よく考えたらスキルオペレーターでロシャスのスキルレベル上げられるんじゃないか?まぁ、今はやらなくてもいいか。旅の途中で色々話しながらやってけばいいな。今はマジックバッグを作って荷物しまわないと。
「ステータスの心配は今のところ大丈夫だということがわかったし、マジックバッグを作ってこの荷物しまおう」
買い物途中で見つけた革のアタッシュケースのようなカバンとサコッシュのような肩からかけられる小さいポーチをマジックバッグにする。もちろん時間停止も付与してある。
「本当に作れてしまうのですね……」
半分呆れたような顔でロシャスがつぶやく。
「これで食料の問題も手荷物の問題も解決しただろ?料理は任せたよ」
「はい、かしこまりました。」
ロシャスが諦めてくれたところで、主な旅の荷物をアタッシュケースの方へ入れ、あとは適当に分けておく。

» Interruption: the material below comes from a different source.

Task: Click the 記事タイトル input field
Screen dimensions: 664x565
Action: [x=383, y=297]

サコッシュの方はオレが持ち歩くので、金を移したが、巾着の方にも金を少しいれロシャスに持たせることにした。
「準備はだいたいこのくらいでいいかな。明日朝一で冒険者ギルドに立ち寄ってロシャスの登録してから出発しよう。ところで、今更聞くけどロシャスはなにか武器いる?」
「いえ、私は体術とこの杖があれば大丈夫です」
杖はロシャスの腰より少し低いくらいの、手をかざすとちょうど良い位置に来るような長さで、上1/4程度が少し太くなっており、手に持つところは少し丸みを帯びた球状で細かな飾り細工がしてある。ステッキと呼んだ方がしっくりくるかもしれない。派手ではないがかなり手の込んだ物のようだ。杖先端と持ち手の部分は金属でできている。
「もしかしてそれって仕込み刀?」
「かたな?名前はわかりかねますが、一見杖のように見えますが実は中にレイピアが仕込んであります」
おう。武器でした。レイピアを抜いて見せてくれた。刀ではなくレイピアだったが、まさに仕込み刀のようなものだ。カッコいい。俺も欲しい。

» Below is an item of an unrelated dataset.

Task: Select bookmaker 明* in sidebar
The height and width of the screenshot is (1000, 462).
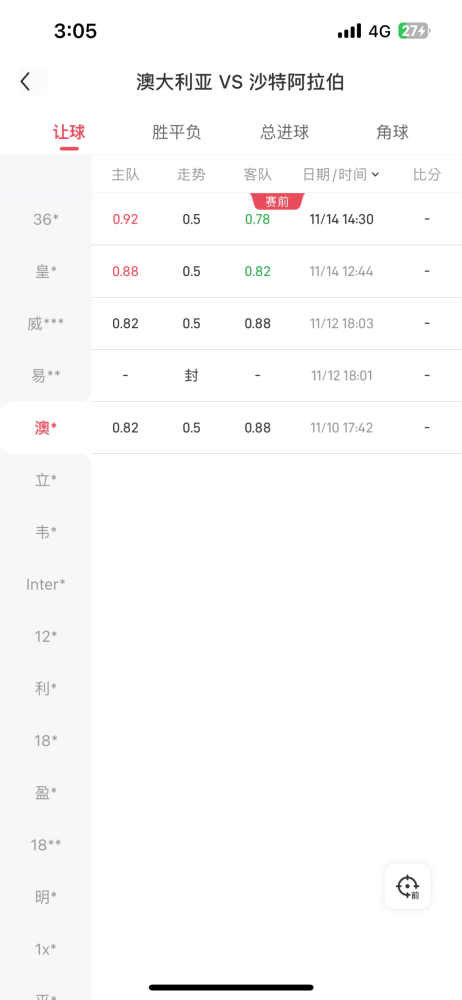Action: click(46, 897)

「くぅーっ! カッコいいな。それかなり業物って感じだし、他の武器は持たなくてもいいな」
鑑定で見たら、細工も刀身もミスリルでできている。ミスリルです。ファンタジーです。やっぱミスリルの武器持ちたいよね!
「はい、これさえあれば基本的には大丈夫かと思います」
「それミスリルだろ? ミスリルってのは手に入りやすいか?」
「いえ、ミスリルは鉱脈も少なく、精錬や鍛治技術もかなり熟練の職人にしかできないので、かなり高価です。ですが手に入らないというわけではないのでそれほど珍しいものでもありませんね」
「なるほど。よし、目標のひとつをミスリルの刀を作ることにしよう。まずはミスリルのインゴットを手に入れないことには始まらないな。それに後々はダマスカス鋼やオリハルコンも使ってみたいなあ。あぁ夢が広がる」
「また、とてつもない夢を…オリハルコンの武器などこの世に数点しか見つかってもいないと言いますよ。ところで先ほどから言っているカタナとはなんですか?」
「刀ってのは片刃の反りのある剣なんだけど見たことないかな?」
「うーん、そのような武器を目にしたことはありませんねぇ」
そうか、やっぱりこっちの世界には刀は存在しないのかな。とりあえず今手持ちにある剣を2本くらい潰して鉄のインゴット作って、宿の裏の釜のところにあった炭を拝借してきたので炭素も作れると思うから鋼を作れる気がする。知識とか全くないけど、材料さえあれば魔法の力でゴリ押しでなんとかなるだろう。
「なにをするのですか?」
材料となるものを出しているとロシャスが聞いてきた。
「んー、できるかわからないからとりあえず見てて」
鍛治のスキルと錬金のスキルのレベル高いからいけると思うけど……。
なんとなくどうすればいいかがわかるのはきっとじいちゃんの加護のおかげだ。やり方がわかればあとは行動に移すのみ。ということで、やってみたら剣と炭が光って金属の塊のようなものができた。
「お、できた。これは……玉鋼ってやつかなあ?」
「なっ……!?」
よくわからないけどここまでやれてしまったら早速刀作りたくなってきた。鍛冶屋のおじさんとこまだ空いてるかなあ?鍛冶場かしてくれるといいけど…。
「ちょっと出掛けてくる。すぐ戻るから!」
唖然として固まっているロシャスを置き去りにしておじさんのところへ向かうことにした。